* Task requirements: Pictures excluded, reproduce exactly the lines below from the one with "You are a computer-use agent. The" through the one with "Select the Content API radio button", both included.
─── Materials provided ───
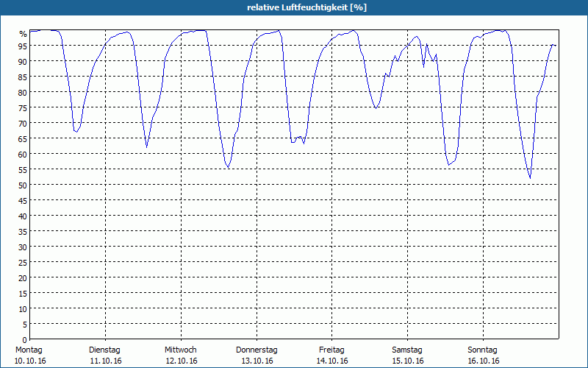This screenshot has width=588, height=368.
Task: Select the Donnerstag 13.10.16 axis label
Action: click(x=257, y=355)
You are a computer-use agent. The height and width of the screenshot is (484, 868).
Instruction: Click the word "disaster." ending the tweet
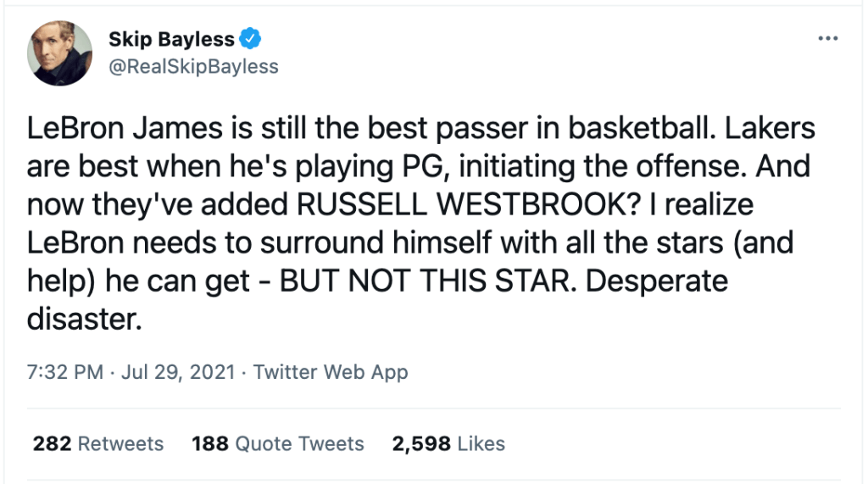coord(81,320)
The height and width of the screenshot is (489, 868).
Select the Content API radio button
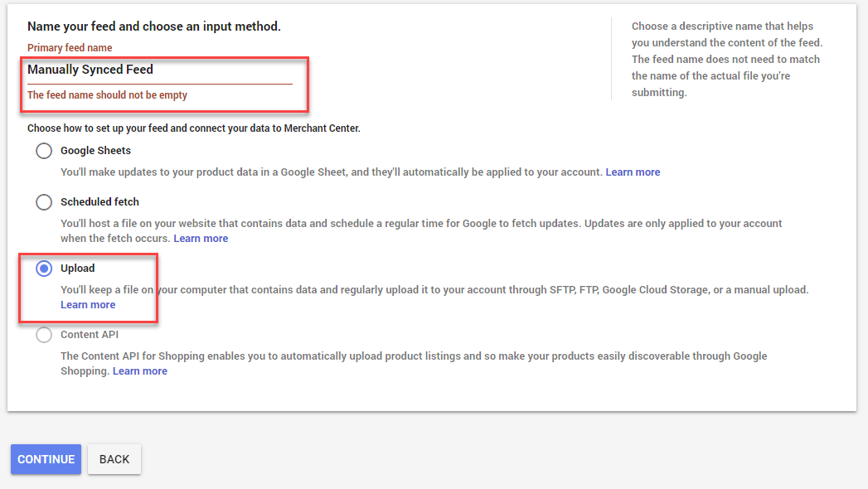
───
─── Materials provided ───
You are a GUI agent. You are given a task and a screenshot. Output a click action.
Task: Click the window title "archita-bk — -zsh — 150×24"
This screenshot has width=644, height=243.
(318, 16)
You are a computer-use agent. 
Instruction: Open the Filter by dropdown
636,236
───
* Output:
You are a computer-use agent. The height and width of the screenshot is (484, 868).
Instruction: Click the word "disaster." ending the tweet
coord(81,320)
The height and width of the screenshot is (489, 868).
Select the Content API radio button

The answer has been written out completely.